The ABC News survey’s results show Clinton with a 20-point advantage among women, and a three-point edge with men — a group that has tilted toward Trump for most of the 2016 race.

Clinton leads among voters of all education levels — but her three-point advantage with those without college degrees is smaller than her 20-point lead among voters with college degrees.

Trump’s strongest group remains white, non-college educated voters, who back him 55 per cent to 36 per cent.

The ABC News poll was conducted October 20-22 and includes 874 likely voters. Its margin of error is plus or minus 3.5 percentage points. It is significant and could swing the outcome of the polls on the  D-Day.

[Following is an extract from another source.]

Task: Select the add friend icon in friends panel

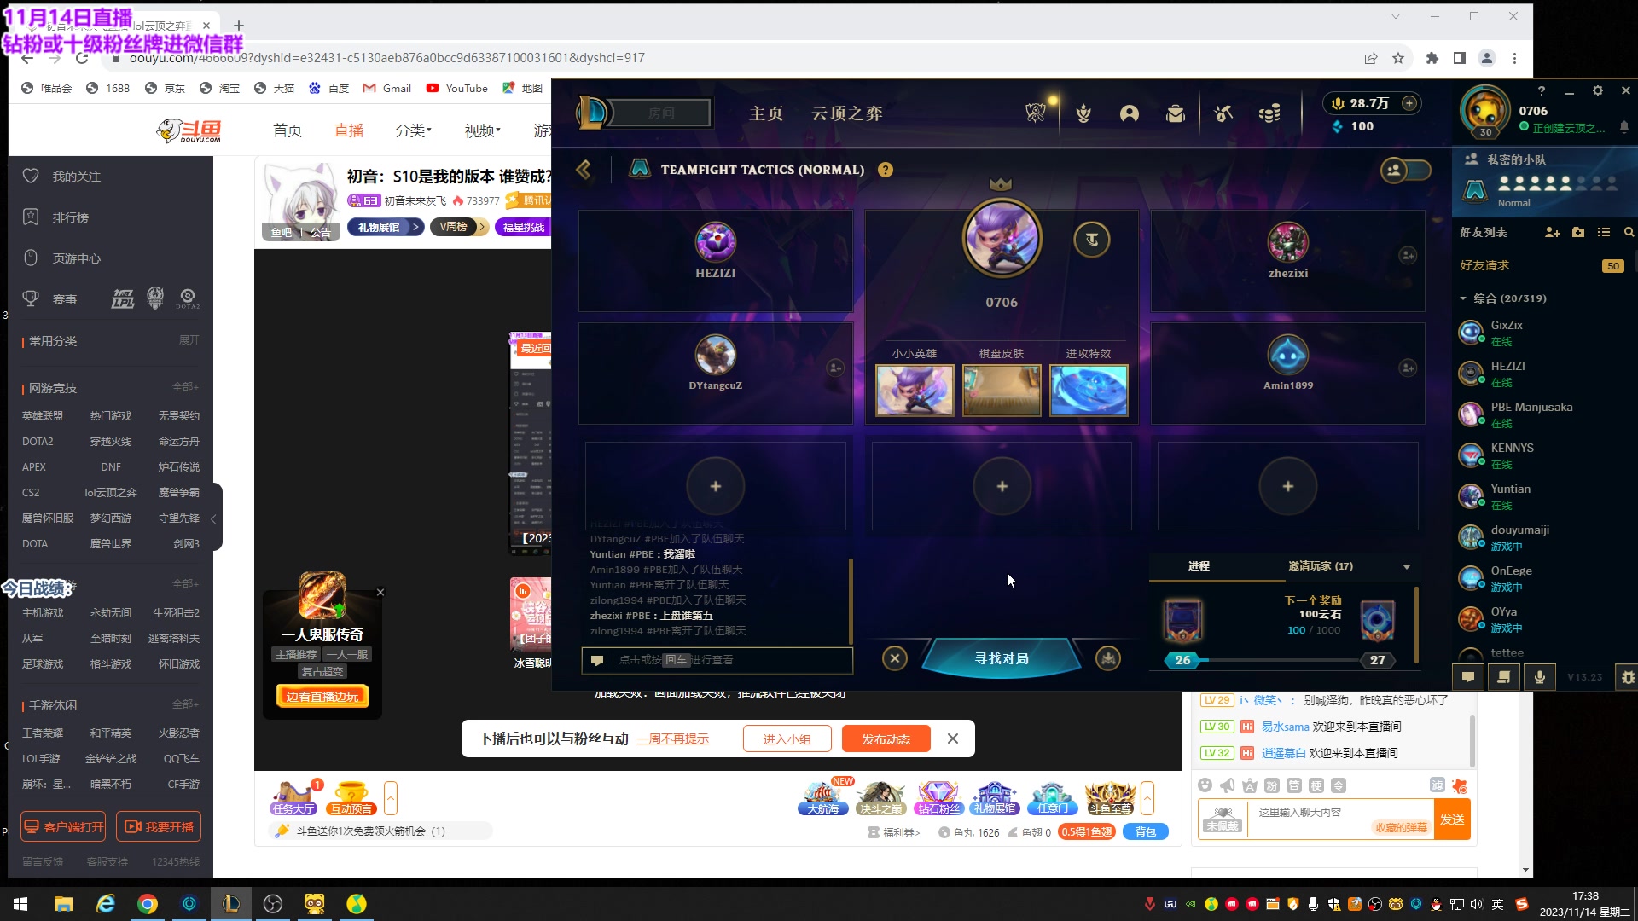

Clinton, who drew support from 50 per cent of voters in the poll, was openly dismissive of Mr. Trump over the weekend, telling reporters on Saturday that she no longer worried about answering his attacks. “I debated him for four and a half hours,” she said. “I don’t even think about responding to him anymore.”

Karl Rove, the chief strategist of George W Bush’s successful presidential campaigns, said on Sunday on Fox News that he no longer believed Trump had a realistic path to victory against Clinton. “I don’t see it happening,”  Rove said.